WHAT TO WORK ON: From the line that holds "The image size is (878, 570)." to the end of the records, reproduce every line exactly. No pictures.

Saved data entries

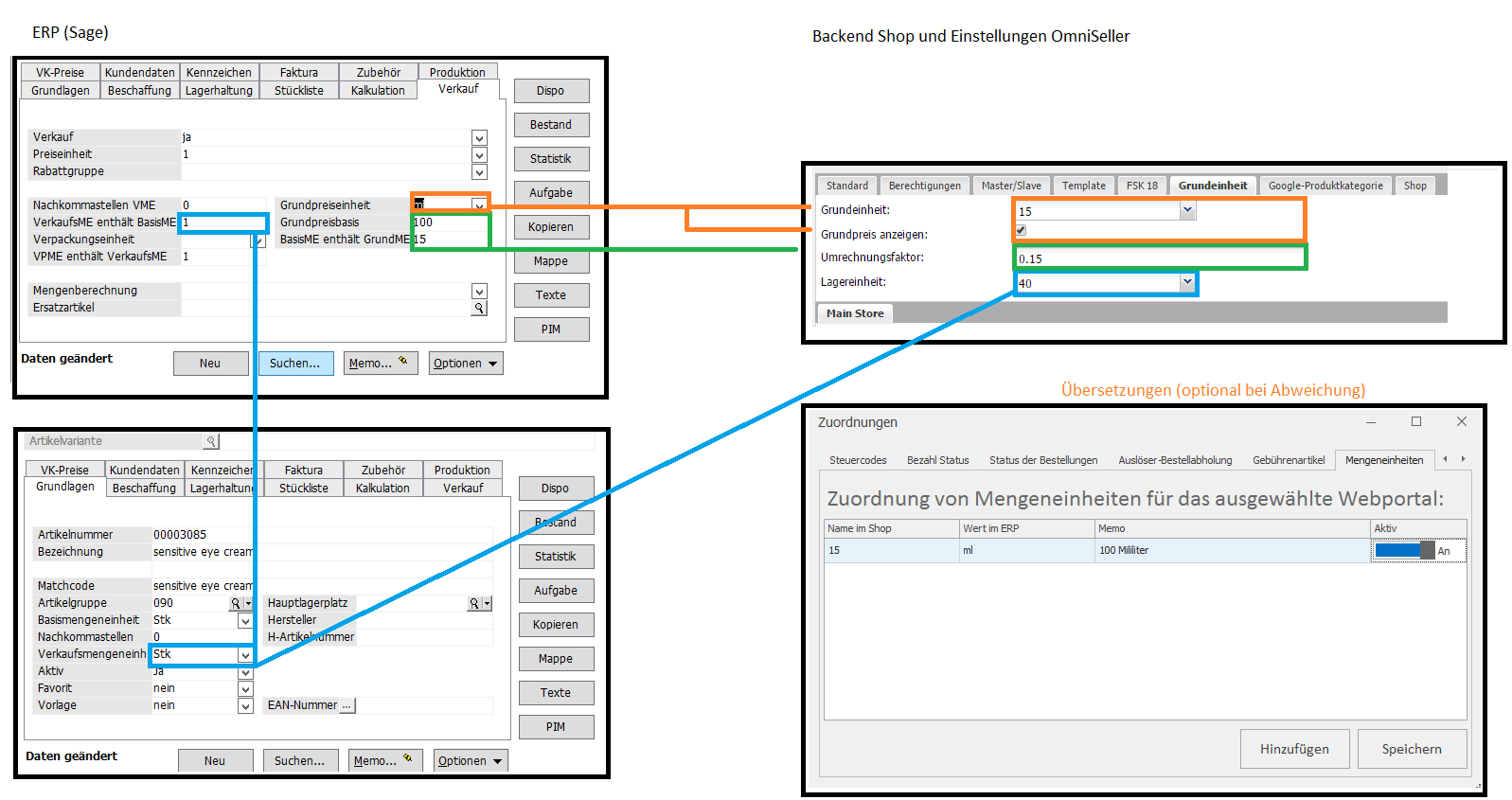Maximize the Zuordnungen window
The width and height of the screenshot is (1512, 800).
pos(1416,421)
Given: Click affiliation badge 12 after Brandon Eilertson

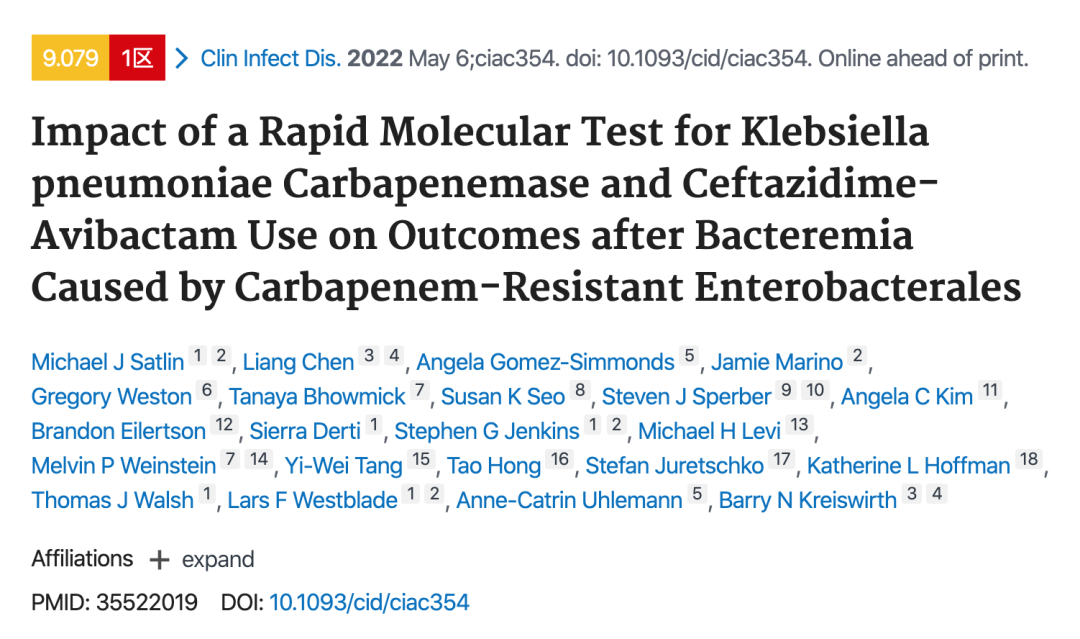Looking at the screenshot, I should [225, 425].
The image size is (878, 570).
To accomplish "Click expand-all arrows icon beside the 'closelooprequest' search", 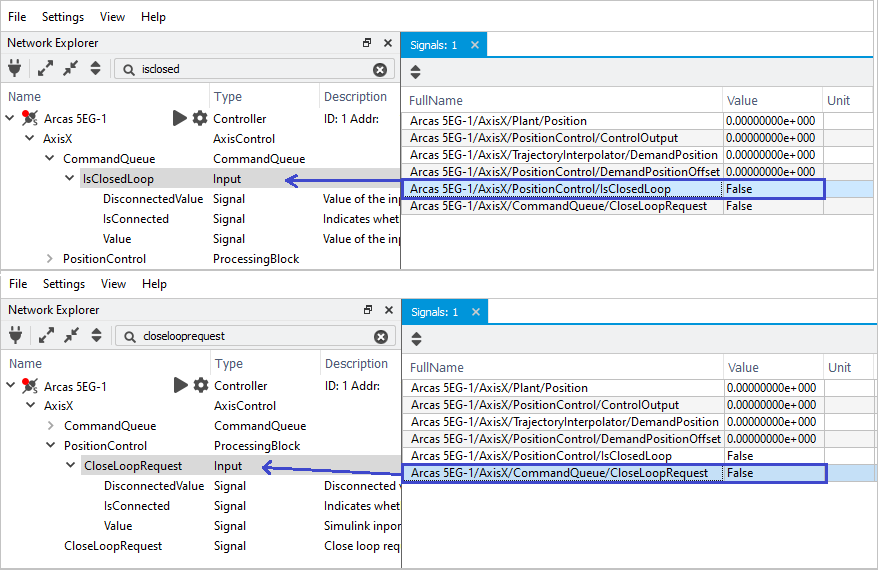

OUTPUT FOR THIS TASK:
The image size is (878, 570).
To accomplish "Click expand-all arrows icon beside the 'closelooprequest' search", 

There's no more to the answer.